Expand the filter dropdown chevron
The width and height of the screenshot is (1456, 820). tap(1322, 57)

---

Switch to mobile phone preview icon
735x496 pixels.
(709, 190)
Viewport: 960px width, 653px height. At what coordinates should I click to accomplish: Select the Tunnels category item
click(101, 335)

What you have to do: Format as a JSON list of strings, one per line with blank lines omitted, the lines beginning at the one containing "Switch to mobile phone preview icon" and ending after the one containing "click(101, 335)".

Answer to the problem:
[
  "Switch to mobile phone preview icon",
  "735x496 pixels.",
  "(709, 190)",
  "Viewport: 960px width, 653px height. At what coordinates should I click to accomplish: Select the Tunnels category item",
  "click(101, 335)"
]